I understand your point and sympathize. However, there’s a counterargument, and you brought up blueberries. The idea is that the healthiest eating pattern incorporates seasonality. People/animals ate seasonally. Blueberries and fruit in general don’t grow year round - that’s an artifact of modern supply chains. Fruit, and all food are incredibly complex chemically. They have some defensive chemicals, which in small amounts are beneficial through hormesis, but what if you eat them “unnaturally” long? Toxins might accumulate and be a net negative. Especially with modern growing methods and the use of pesticides and herbicides. Blueberries and strawberries are some of the most polluted fruit. Are you comfortable consuming these exact same poisons for prolonged periods? I’m uneasy, personally.
Instead, animals and people naturally cycle their food seasonally. You eat different fruit with a different mix of chemicals, and then switch again before they have a chance to become problematic from too long an exposure to the same chemical agents. That’s another reason why it’s recommended that you eat a variety of F&V, rather than honing in on a few.
With drugs it’s all about particular cases. Statins, no reason to stop ever, BP meds, glucose control etc. But bisphosphonates, you hit and run, build up the bone, take a drug holiday or stop altogether. The idea with rapa is that prolonged use might start impinging on mTORC2, which is likely a negative. So you hit the mTORC1 pathway, but stop before it becomes an issue with complex 2, let C2 build back up, then hit it again.
I personally am not sure I buy it in the case of rapa if you are already taking it in a pulsatile way, once a week, because that mode already incorporates that idea to begin with, it’s the whole reason you take it once a week and not daily. Adding a holiday on top seems unnecessary. A hat on a hat. But who knows, it’s all speculation. We don’t have firm data.

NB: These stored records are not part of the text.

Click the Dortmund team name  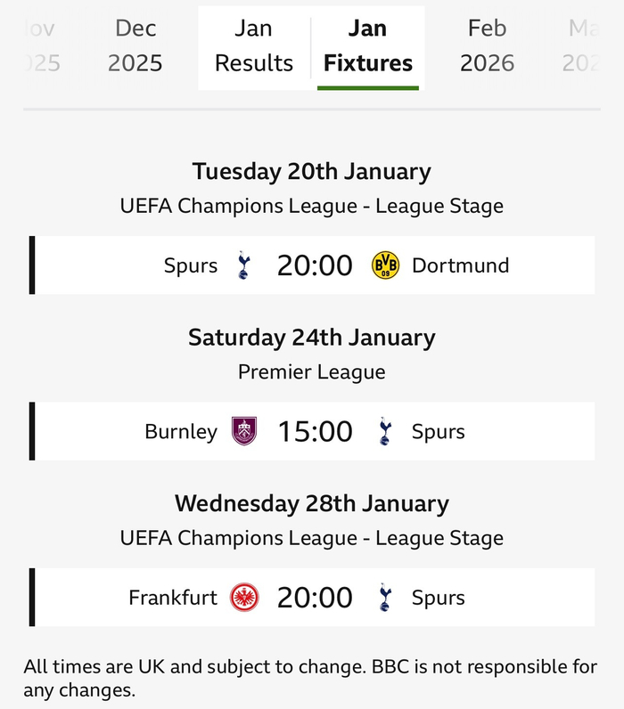click(460, 265)
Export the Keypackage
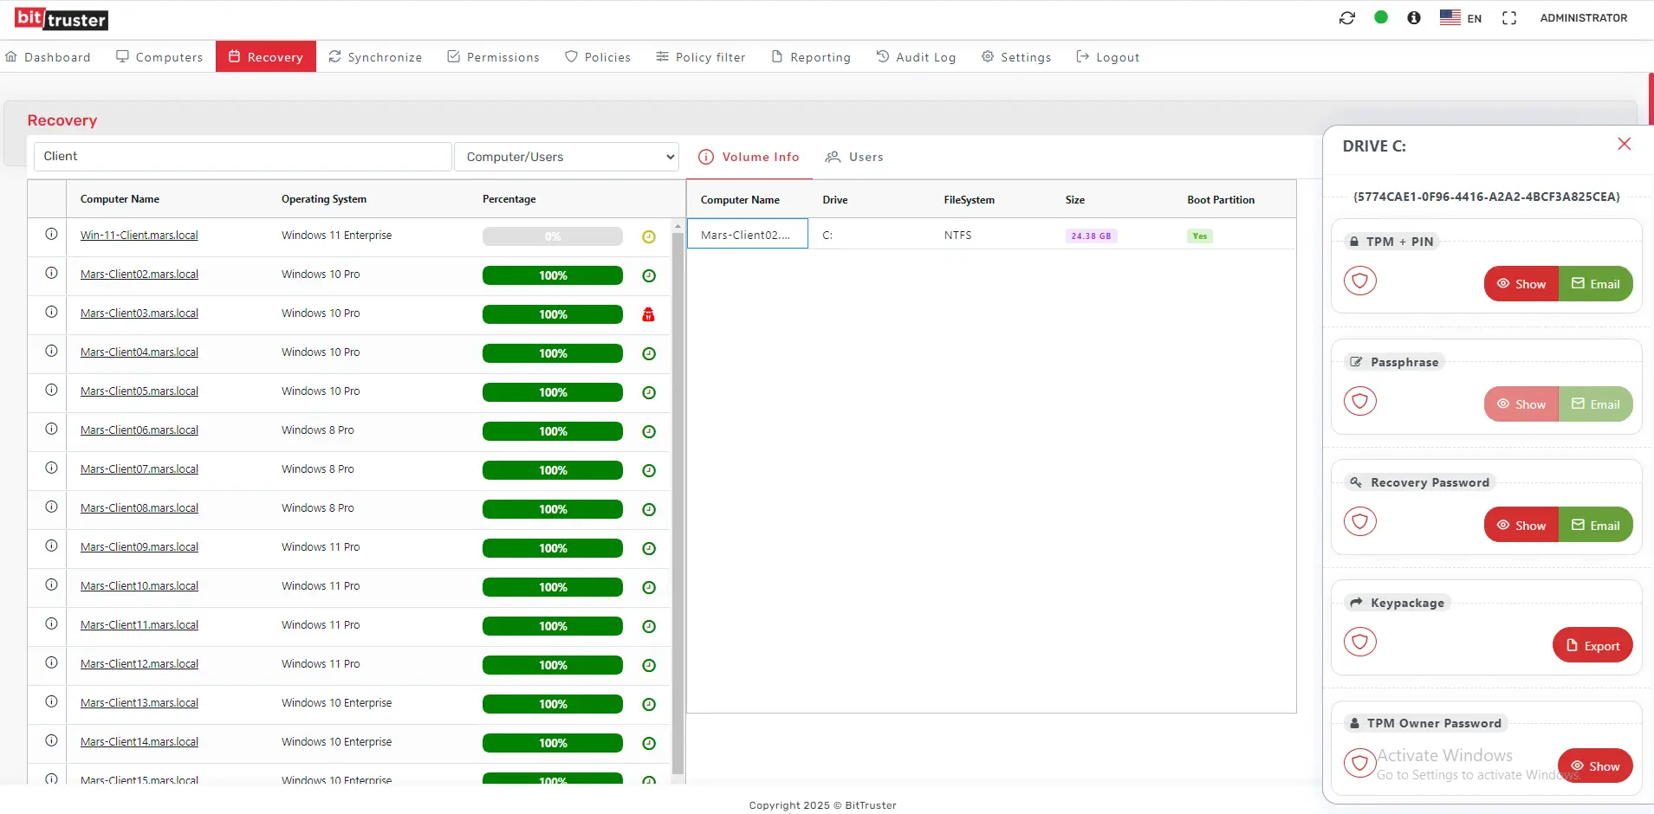The image size is (1654, 814). coord(1592,645)
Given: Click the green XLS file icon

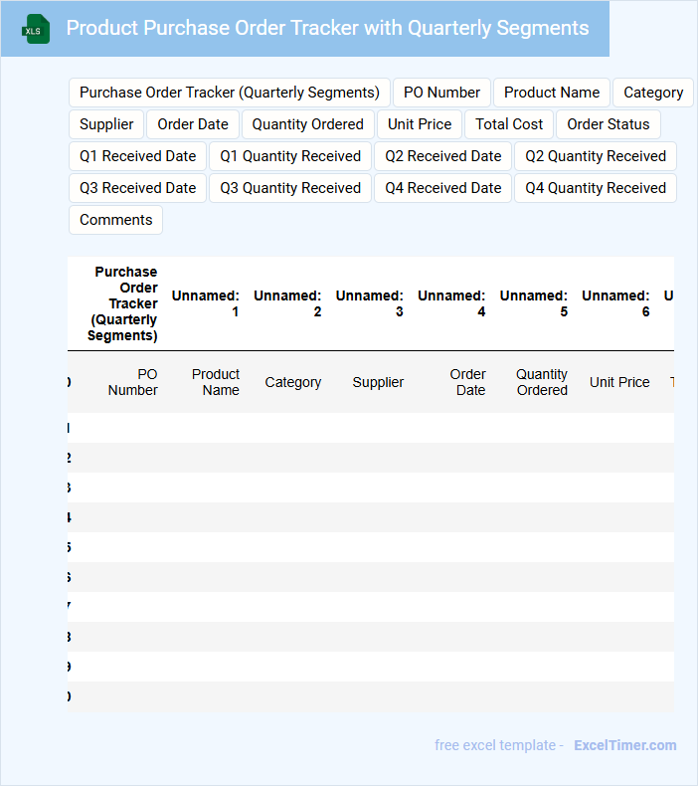Looking at the screenshot, I should point(37,29).
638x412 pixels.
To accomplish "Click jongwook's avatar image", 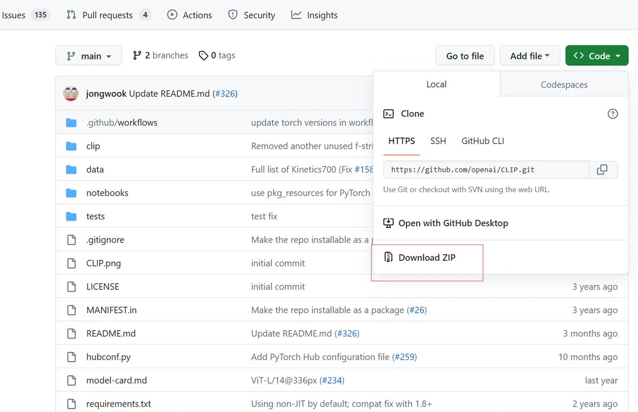I will (x=71, y=94).
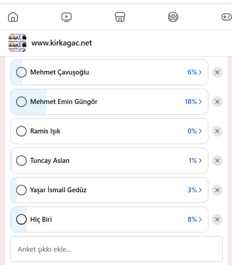Image resolution: width=232 pixels, height=265 pixels.
Task: Vote for Hiç Biri radio button
Action: tap(21, 219)
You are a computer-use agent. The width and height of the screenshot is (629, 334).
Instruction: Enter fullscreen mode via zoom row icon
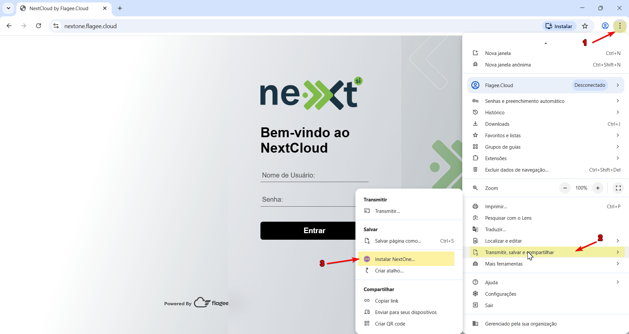[618, 188]
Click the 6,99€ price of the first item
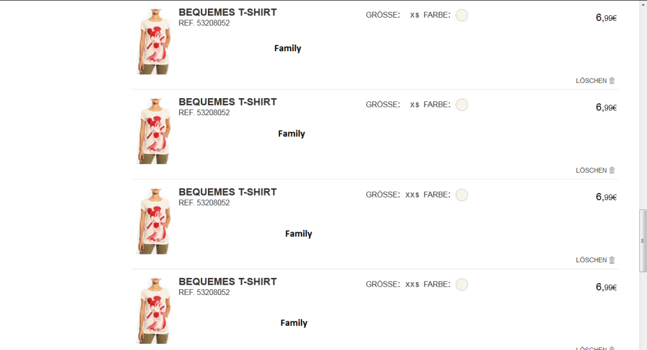The width and height of the screenshot is (647, 350). point(606,18)
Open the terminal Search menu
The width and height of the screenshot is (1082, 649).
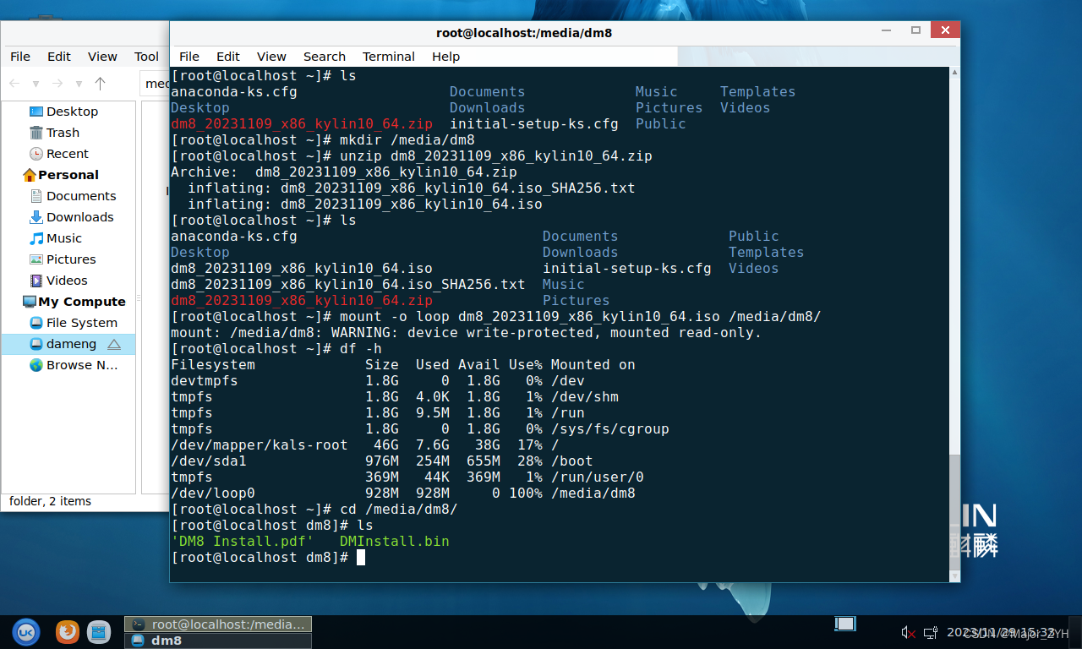coord(325,57)
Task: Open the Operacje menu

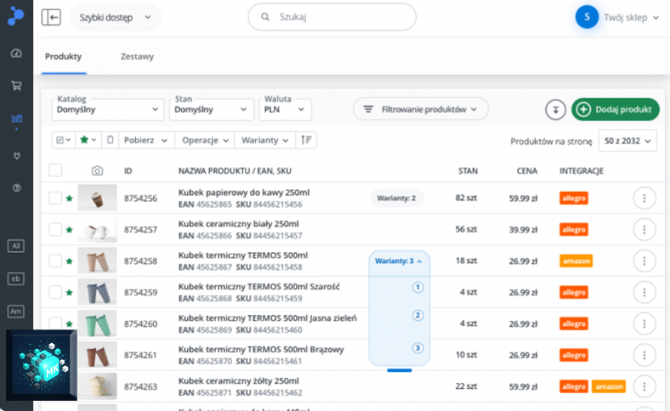Action: coord(205,140)
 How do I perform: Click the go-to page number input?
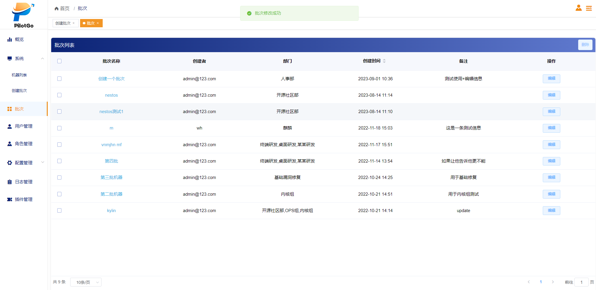pos(581,282)

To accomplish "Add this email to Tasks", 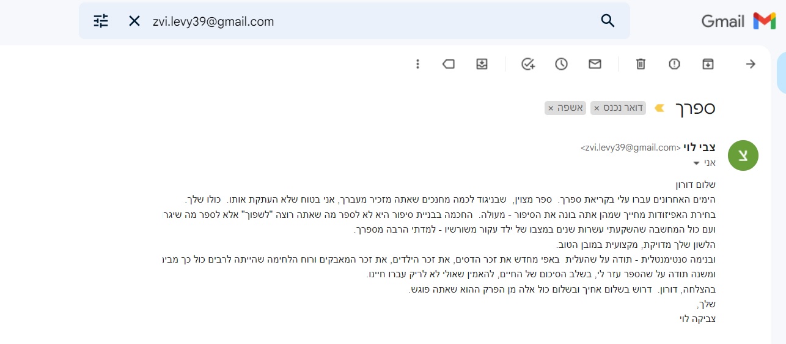I will (528, 64).
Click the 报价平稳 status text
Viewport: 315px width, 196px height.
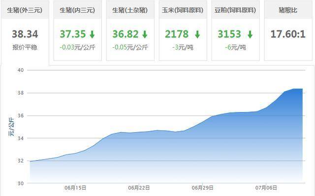pyautogui.click(x=25, y=47)
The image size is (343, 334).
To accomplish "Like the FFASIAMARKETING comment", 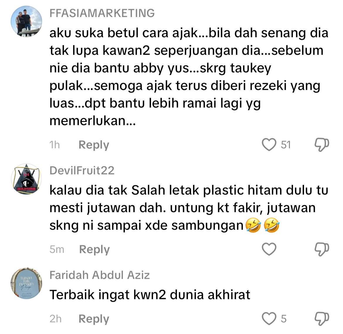I will (269, 145).
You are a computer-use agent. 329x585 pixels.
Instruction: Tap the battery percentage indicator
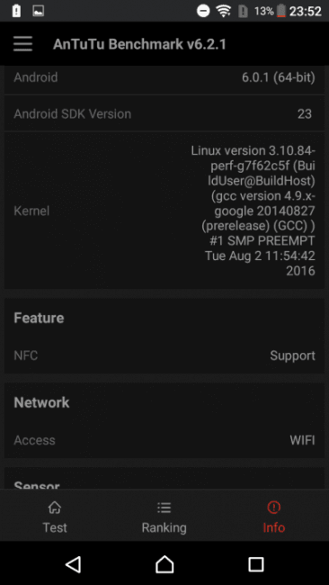coord(264,12)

I could see an argument for cycling based on the cautionary principle. We know that beneficial effects of rapamycin persist for quite a while after stopping, based on mice data. If so for humans, then stopping every few months then resuming might not lose you much, but might provide an additional margin of safety in case there are negative effects of persistent exposure. This is highly speculative, but there you have it. Personally I’m not convinced, but YMMV.